Township in Pennsylvania, US

Bloom Township is a township in Clearfield County, Pennsylvania, United States. The population was 381 at the 2020 census.

==Geography==
According to the United States Census Bureau, the township has a total area of 18.9 sqmi, of which 18.9 sqmi is land and 0.04 sqmi (0.11%) is water.

==Communities==
- Chestnut Grove
- Greenville
- Laborde

==Demographics==

As of the census of 2000, there were 412 people, 169 households, and 119 families residing in the township. The population density was 21.8 people per square mile (8.4/km^{2}). There were 220 housing units at an average density of 11.6/sq mi (4.5/km^{2}). The racial makeup of the township was 99.76% White and 0.24% Native American.

There were 169 households, out of which 26.0% had children under the age of 18 living with them, 62.1% were married couples living together, 5.3% had a female householder with no husband present, and 29.0% were non-families. 25.4% of all households were made up of individuals, and 9.5% had someone living alone who was 65 years of age or older. The average household size was 2.44 and the average family size was 2.96.

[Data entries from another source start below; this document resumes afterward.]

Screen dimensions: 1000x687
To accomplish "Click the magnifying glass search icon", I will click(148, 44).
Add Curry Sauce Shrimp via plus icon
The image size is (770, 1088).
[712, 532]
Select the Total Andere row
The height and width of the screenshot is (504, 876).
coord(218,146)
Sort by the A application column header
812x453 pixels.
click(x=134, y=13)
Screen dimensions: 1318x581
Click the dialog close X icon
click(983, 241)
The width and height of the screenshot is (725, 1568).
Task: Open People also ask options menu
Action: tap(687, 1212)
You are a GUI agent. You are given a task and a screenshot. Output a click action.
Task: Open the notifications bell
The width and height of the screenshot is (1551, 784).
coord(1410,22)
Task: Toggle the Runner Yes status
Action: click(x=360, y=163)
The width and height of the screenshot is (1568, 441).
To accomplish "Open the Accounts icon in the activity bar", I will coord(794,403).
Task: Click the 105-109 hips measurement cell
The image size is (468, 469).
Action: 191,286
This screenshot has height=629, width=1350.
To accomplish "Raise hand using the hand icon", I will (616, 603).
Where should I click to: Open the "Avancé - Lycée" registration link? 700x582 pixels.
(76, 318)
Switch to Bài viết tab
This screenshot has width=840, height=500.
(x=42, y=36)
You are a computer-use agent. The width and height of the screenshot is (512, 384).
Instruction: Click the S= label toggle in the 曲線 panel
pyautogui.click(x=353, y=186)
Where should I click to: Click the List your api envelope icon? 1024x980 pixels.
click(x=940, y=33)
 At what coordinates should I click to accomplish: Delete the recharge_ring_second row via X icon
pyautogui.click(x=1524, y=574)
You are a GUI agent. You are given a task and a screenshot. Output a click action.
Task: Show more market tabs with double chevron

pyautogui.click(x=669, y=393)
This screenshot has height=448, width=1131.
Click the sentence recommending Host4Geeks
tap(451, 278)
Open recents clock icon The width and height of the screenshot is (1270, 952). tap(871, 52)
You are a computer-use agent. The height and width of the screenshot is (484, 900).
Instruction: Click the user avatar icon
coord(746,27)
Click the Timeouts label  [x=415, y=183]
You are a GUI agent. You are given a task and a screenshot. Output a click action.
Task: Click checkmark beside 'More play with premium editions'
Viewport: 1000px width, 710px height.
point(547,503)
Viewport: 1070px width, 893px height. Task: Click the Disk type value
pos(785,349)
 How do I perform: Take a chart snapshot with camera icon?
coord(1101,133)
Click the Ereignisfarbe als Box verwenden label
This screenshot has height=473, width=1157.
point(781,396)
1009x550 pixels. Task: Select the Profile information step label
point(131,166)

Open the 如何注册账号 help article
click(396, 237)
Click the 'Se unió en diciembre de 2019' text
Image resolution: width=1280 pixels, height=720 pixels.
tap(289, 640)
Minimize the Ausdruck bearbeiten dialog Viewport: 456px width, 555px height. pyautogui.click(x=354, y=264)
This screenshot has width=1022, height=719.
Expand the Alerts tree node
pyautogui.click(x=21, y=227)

In the township the population was spread out, with 22.3% under the age of 18, 5.3% from 18 to 24, 26.5% from 25 to 44, 28.6% from 45 to 64, and 17.2% who were 65 years of age or older. The median age was 43 years. For every 100 males, there were 87.3 females. For every 100 males age 18 and over, there were 91.6 females.

The median income for a household in the township was $30,909, and the median income for a family was $33,750. Males had a median income of $28,611 versus $22,813 for females. The per capita income for the township was $15,470. About 9.3% of families and 8.7% of the population were below the poverty line, including 3.7% of those under age 18 and none of those age 65 or over.

Historical population
| Census | Pop. | Note | %± |
| 1970 | 440 |  | — |
| 1980 | 500 |  | 13.6% |
| 1990 | 454 |  | −9.2% |
| 2000 | 412 |  | −9.3% |
| 2010 | 414 |  | 0.5% |
| 2020 | 381 |  | −8.0% |
| 2022 (est.) | 375 |  | −1.6% |
U.S. Decennial Census

==Education==

Students in Bloom Township attend schools in the DuBois Area School District.